Meet LINXS new director, Trevor Forsyth
Trevor Forsyth will take on the role as new LINXS director from 1 December.
Sweden is well placed to make important headway in terms of enabling breakthrough science in key areas across the scientific landscape. This will require further moves towards a genuinely collaborative mindset and the formation of transdisciplinary research environments – something that will also be key in the development of Science Village Scandinavia (SVS) that will grow between ESS and MAX IV, says Trevor Forsyth.
Trevor is emphatic that the developments ongoing in Sweden for the MAX IV and ESS facilities, as well as the national/academic infrastructures throughout the country and the international ones to which Sweden subscribes, will have a crucial impact on the scientific and social prosperity of the country. He emphasises that it will be a central part of LINXS mission to maximise the return on the large investments that have been made for the whole academic system and indeed industry.
He has been involved in LINXS for several years as part of the Integrative Structural Biology theme. He comes from the Institut Laue-Langevin (ILL) in Grenoble, France, where he is Head of the Life Sciences Group and a Senior Fellow in Biology. His group is based in the Partnership for Structural Biology (PSB) on the EPN campus, which he has been deeply involved in creating and developing over many years. He is also a Professor of Biophysics at Keele University in the UK.
– It is an essential part of the LINXS mission to build up the engagement of younger scientists - PhD students, postdoctoral researchers, and new principal investigators - from centres throughout the country and also internationally, to broaden the impact and to develop the scientific user base.
He reflects that while this effort will require significant investment, it will also generate new blood and benefit from the development of scientific activity from the ‘ground up’ as well as from the ‘top down’, and help to ensure mutual benefit amongst collaborating partners.

» **Dataset extract**:
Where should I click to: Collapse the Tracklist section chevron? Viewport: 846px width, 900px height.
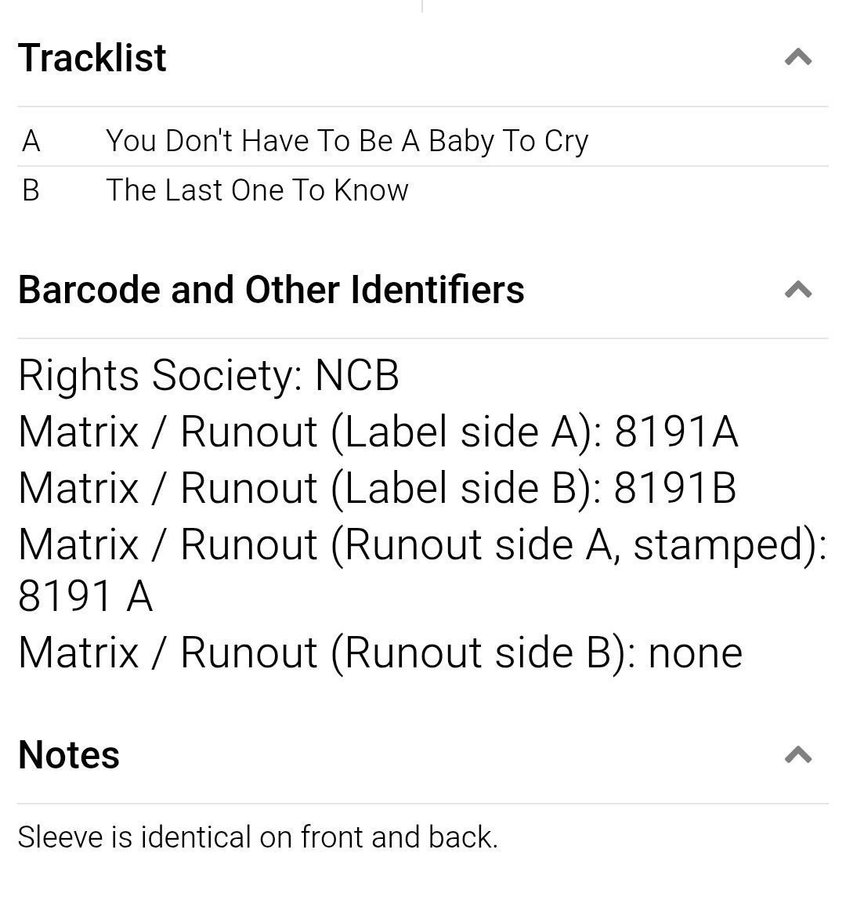[796, 59]
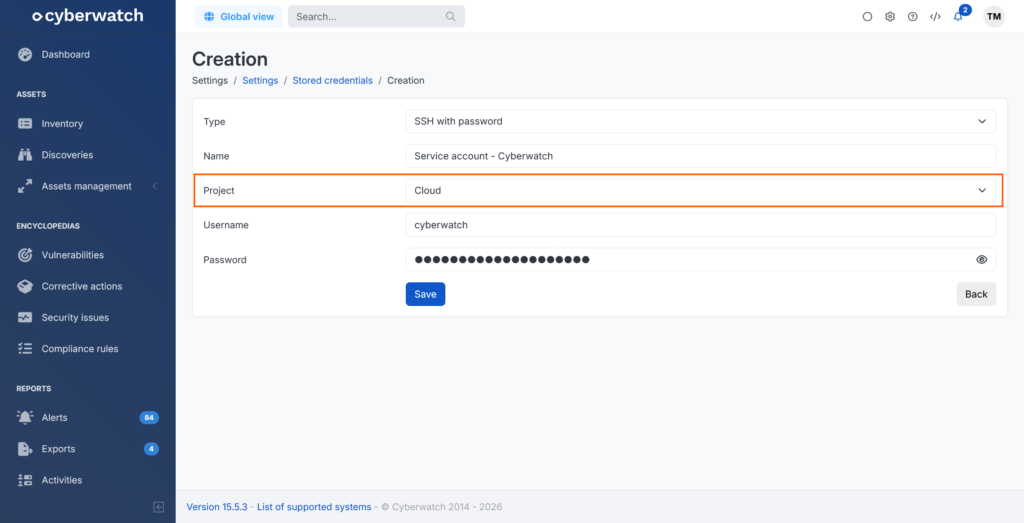Click the settings gear icon
The height and width of the screenshot is (523, 1024).
tap(890, 17)
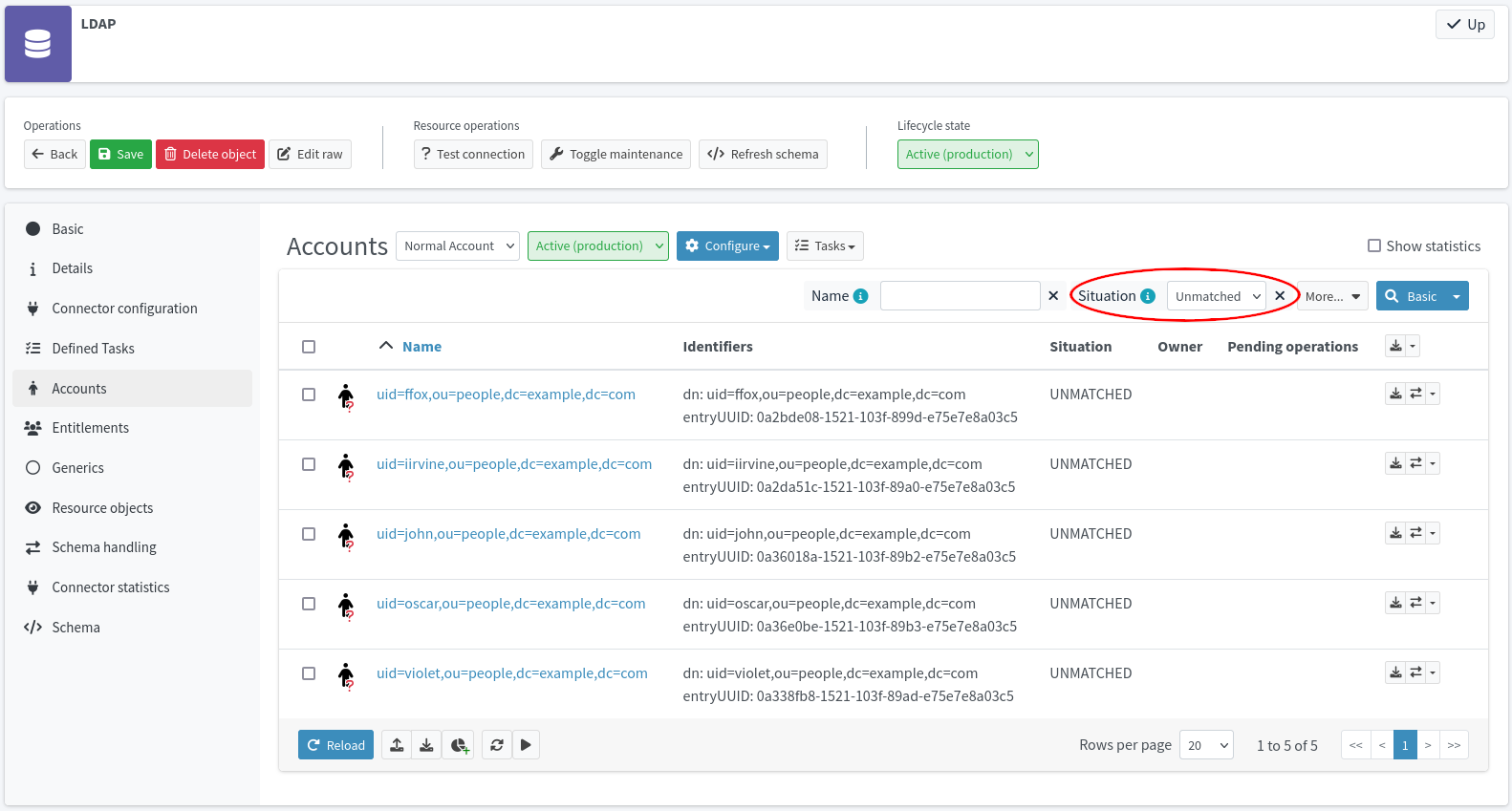This screenshot has height=811, width=1512.
Task: Open Entitlements in the left sidebar
Action: [x=91, y=428]
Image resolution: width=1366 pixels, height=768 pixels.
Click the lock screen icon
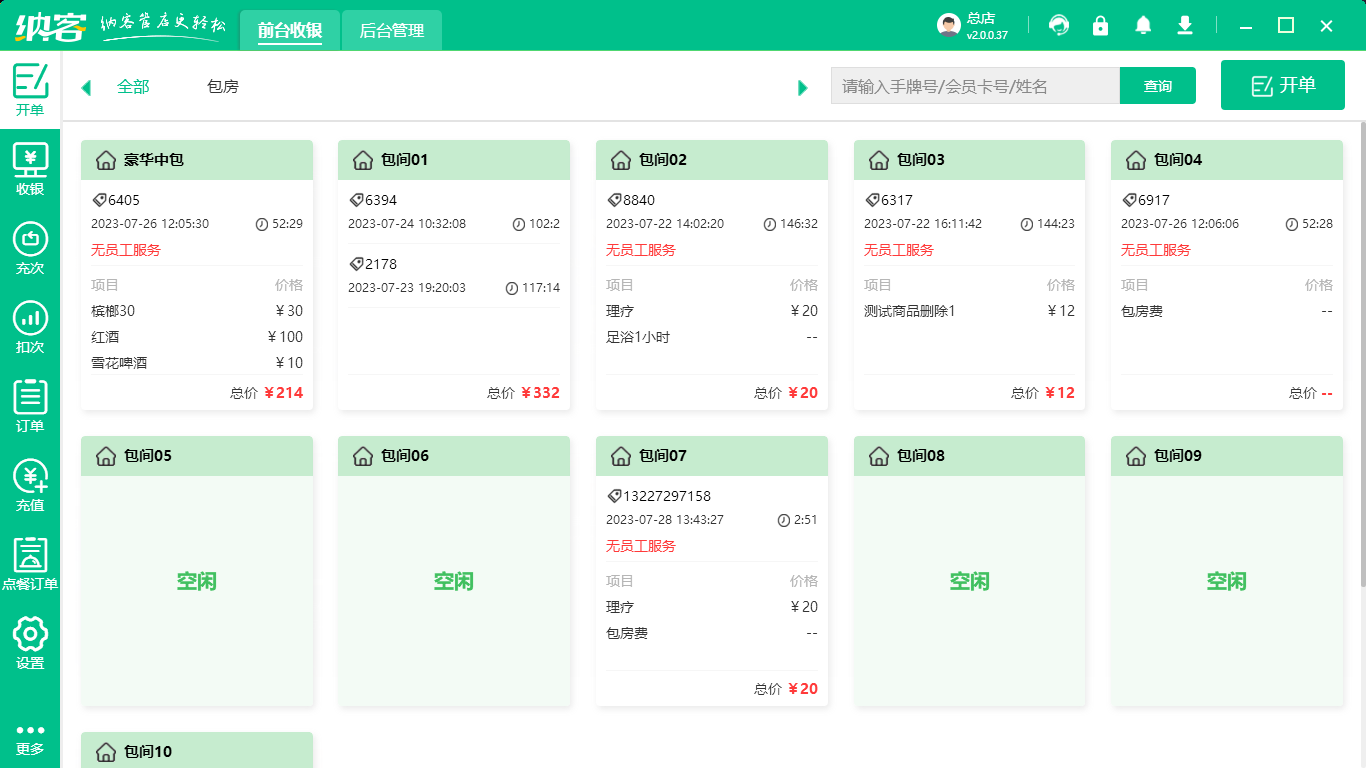coord(1101,26)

» **Exercises to complete**:
- a) In the article about the new LINXS director, rewrite the paragraph beginning "He has been involved in LINXS" as a short bulleted list that keeps its main facts.
- b) Continue the article about the new LINXS director from its last sentence.

» **Responses by task**:
- a)
- Has been involved in LINXS for several years through the Integrative Structural Biology theme
- Comes from the Institut Laue-Langevin (ILL) in Grenoble, France, where he is Head of the Life Sciences Group and a Senior Fellow in Biology
- His group is based in the Partnership for Structural Biology (PSB) on the EPN campus, which he has long been deeply involved in creating and developing
- Is also a Professor of Biophysics at Keele University in the UK

- b)
Tackle global challenges
A related ambition for Trevor, as new director of LINXS, is to help develop alignment between fundamental neutron and synchrotron light-based research and the global challenges. A more structured focus in areas such as energy, climate and health is vital if much-needed breakthroughs are to arise in these areas.
– If this can be done in such a way that it stimulates collaboration and shared scientific interests between research institutes across Sweden and Europe, then I think we will see major progress and strong societal impact, he concludes.
Appointment as professor of biophysics
Trevor will take up the position as professor of biophysics at the Faculty of Medicine, within the Department of Experimental Medical Science. He will work half of the time at LINXS, and half of the time as professor, where he will have particular interests in the molecular aspects of amyloid formation and the relationship to clinical manifestation in different types of amyloidosis such as transthyretin cardiomyopathy and polyneuropathy.
This appointment as professor of biophysics is the result of a unique collaboration between the Faculty of Medicine, the Faculty of Science and the Faulty of Engineering. For the very first time, the three faculties have jointly contributed in terms of funding and scientific direction of a professorship.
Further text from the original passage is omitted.